In the Super Bowl commercial calling Hulu "an evil plot to destroy the world," 30 Rock star Alec Baldwin intones: "There's nothing you can do to stop it." He's right that viewers can't get enough of the joint venture from NBC Universal (GE) and News Corp. (NWS). In February it had the biggest surge in unique viewers of any online video site in that period, according to comScore (SCOR).
Even Disney (DIS), a media company that has restricted most of its television and film content to its own sites, is negotiating to put videos on Hulu in exchange for an equity stake in the joint venture, according to a source with knowledge of the deal.
But Hulu is facing plenty of roadblocks elsewhere, including among advertisers, partners that provide entertainment content, and even its parent companies concerned that the site might cannibalize their own competing media. Under pressure from content providers, Hulu has gone back on its pledge to allow anyone to syndicate its content anywhere on the Web. At least one analyst says the site is struggling to find ads for many of its videos. And a lengthening list of rivals is rushing to move content online, spurred by the success of Hulu and online video leader YouTube, owned by Google (GOOG).
To News Corp., NBC, and other media companies pinning their hopes on Web video, the speed bumps keep alive concerns over the ability to offset diminished demand for broadcast advertising with revenue from Internet programming.

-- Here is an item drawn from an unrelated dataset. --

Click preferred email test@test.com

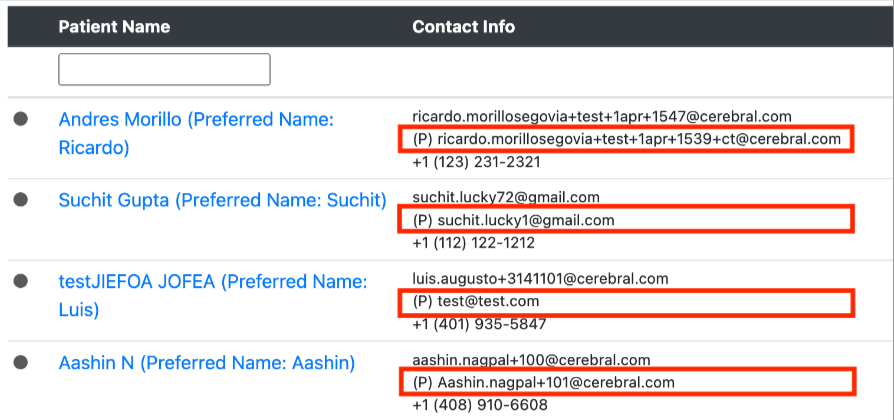476,301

Analysts are already revisiting their forecasts for ad spending on Hulu and other online video sites this year. In November, Screen Digest's Arash Amel predicted Hulu would generate $180 million in advertising this year, matching or surpassing YouTube. London-based Amel still expects Hulu to give YouTube a run for its money, but he now thinks each will take in only around $120 million in 2009.
That's up considerably from the estimated $65 million Hulu generated last year but still disappointing considering the traffic surge, Amel says. "What we've seen is rapid growth in consumption, but the advertising isn't keeping up," he says. Based on his studies of Hulu, the site has only sold about 60% of its ad inventory, with much of the remaining space filled with public service announcements, Amel estimates. "I don't think that anyone can say they are impervious to the macroeconomic environment, but we're still hugely optimistic about our ability to monetize the service," says Hulu spokeswoman Christina Lee. Rapid growth in content and viewership make it "more challenging for us to project our future inventory accurately," she adds.
The payoff for advertisers is still far smaller online than with TV programming. A half-hour show that carries about two minutes of advertising on Hulu will have four times as much advertising when it's broadcast on TV. Although online ads can cost more per viewer, TV advertisers spend more because they can reach much larger audiences. Online video has the benefit of targeting certain types of customers and letting marketers include interactive elements, but in the current economic climate many advertisers are unwilling to experiment.